Let’s be clear: you don’t travel in order to be immobilised once you reach your destination. While business travellers will have none of this, even leisure and other travellers will see quarantining as a deal-breaker.

The Civil Aviation Minister, Hardeep Puri, who moved heaven and earth to get states to be more reasonable on allowing flights to land in their cities, probably made a mistake in rushing through the resumption of flights before ironing out these issues.

Passengers are willing to put up with delayed flights, uncomfortable masks and face shields, no meal services, and slow queue movement, but quarantining for 14 days is a simple no-no even if home quarantining is an option.

Quite clearly, we have resumed flights before sorting out this basic issue. One had presumed the opposite when Puri told news channels in interviews given before 25 May that nobody would fly if they had to submit themselves to a state quarantine or even home quarantine.

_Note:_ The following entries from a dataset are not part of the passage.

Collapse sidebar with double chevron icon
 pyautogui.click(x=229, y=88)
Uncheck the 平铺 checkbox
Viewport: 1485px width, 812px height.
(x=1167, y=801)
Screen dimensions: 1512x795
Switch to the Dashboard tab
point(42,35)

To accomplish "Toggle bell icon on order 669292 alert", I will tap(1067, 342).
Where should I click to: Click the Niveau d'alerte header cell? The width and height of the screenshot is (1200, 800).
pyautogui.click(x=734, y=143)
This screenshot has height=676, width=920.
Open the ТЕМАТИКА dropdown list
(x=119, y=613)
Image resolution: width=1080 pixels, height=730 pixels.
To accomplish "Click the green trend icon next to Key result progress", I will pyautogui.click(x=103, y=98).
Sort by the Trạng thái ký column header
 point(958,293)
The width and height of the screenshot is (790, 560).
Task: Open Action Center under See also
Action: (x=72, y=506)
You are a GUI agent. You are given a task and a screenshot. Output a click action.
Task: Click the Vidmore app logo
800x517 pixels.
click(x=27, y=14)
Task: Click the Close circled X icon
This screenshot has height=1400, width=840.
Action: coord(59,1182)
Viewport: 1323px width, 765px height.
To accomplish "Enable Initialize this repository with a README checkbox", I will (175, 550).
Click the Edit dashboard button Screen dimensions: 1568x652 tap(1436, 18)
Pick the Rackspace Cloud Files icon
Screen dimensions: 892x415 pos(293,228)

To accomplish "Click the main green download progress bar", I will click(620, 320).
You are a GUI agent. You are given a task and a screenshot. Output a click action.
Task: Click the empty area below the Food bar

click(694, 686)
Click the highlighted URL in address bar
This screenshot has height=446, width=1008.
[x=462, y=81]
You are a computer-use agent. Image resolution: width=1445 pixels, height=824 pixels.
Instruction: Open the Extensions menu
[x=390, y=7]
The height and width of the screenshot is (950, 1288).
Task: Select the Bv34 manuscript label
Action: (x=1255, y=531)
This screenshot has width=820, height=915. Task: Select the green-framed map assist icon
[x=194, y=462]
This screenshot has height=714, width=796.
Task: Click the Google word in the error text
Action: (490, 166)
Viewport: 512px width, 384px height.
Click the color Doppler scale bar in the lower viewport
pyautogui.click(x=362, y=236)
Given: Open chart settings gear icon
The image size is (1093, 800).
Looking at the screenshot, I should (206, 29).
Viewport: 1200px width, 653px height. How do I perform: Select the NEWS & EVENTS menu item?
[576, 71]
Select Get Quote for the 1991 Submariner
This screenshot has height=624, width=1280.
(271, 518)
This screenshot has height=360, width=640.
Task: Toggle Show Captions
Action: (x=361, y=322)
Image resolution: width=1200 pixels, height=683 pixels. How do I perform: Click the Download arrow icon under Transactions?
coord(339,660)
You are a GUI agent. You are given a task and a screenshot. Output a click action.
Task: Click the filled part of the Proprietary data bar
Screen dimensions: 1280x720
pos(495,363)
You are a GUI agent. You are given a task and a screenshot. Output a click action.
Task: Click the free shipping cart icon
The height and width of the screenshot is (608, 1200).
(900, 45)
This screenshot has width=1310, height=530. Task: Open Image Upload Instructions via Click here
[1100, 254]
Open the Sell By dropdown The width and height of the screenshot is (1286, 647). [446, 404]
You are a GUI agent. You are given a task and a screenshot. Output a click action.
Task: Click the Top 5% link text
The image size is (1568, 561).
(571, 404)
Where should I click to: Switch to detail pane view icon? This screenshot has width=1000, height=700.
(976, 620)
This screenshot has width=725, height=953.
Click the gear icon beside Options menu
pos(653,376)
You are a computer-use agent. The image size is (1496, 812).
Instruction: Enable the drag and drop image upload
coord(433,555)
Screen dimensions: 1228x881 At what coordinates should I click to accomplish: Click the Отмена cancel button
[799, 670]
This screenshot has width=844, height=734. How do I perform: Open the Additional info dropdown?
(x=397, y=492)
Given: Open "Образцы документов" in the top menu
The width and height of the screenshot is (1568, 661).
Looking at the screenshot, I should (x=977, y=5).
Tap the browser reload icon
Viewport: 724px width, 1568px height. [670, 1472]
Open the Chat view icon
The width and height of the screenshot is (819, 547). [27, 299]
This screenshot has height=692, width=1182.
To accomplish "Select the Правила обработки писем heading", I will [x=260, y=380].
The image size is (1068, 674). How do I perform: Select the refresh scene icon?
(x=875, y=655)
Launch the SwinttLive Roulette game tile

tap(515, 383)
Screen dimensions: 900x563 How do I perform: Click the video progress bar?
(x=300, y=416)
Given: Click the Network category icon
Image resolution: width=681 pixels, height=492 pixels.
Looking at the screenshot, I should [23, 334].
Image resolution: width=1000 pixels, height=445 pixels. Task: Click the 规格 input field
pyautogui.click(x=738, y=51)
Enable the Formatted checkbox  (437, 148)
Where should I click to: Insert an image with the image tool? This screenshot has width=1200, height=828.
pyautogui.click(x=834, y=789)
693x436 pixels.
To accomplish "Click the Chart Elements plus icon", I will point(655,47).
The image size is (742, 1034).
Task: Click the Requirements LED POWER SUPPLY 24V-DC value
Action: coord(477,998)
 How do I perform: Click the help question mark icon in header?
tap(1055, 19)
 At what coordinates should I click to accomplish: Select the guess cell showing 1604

Is there any way around the problem? Two solutions can be considered.

First, one could let all asymptomatic passengers go through after a quick medical exam by health workers that goes beyond mere temperature scanning. This would still increase the risk of travelling with a potential Covid-19 infected person who was not identified through simple checks. But it would be an acceptable risk when we are anyway sending millions of migrants back home in crowded buses and trains.

Second, there is a better option, even if takes time to implement. If we make it possible for anyone to subject herself to rapid antibody testing a day in advance, and produce a lab certificate to this effect, she should need no quarantine. This could even be done at the airport. Results in antibody testing can be made available within 15 minutes, and this would ensure that no potential Covid-19 suspect gets to board. The costs can even be loaded onto the passenger.

On the downside, frequent travellers would need to do tests frequently, but then who said we were going back to the good old days?

If we are to revive air travel, we have to get passengers to rid themselves of the fear of being stuck at government facilities or at hotels or even at home for two weeks. Freedom to travel is not freedom if the end-result is house arrest.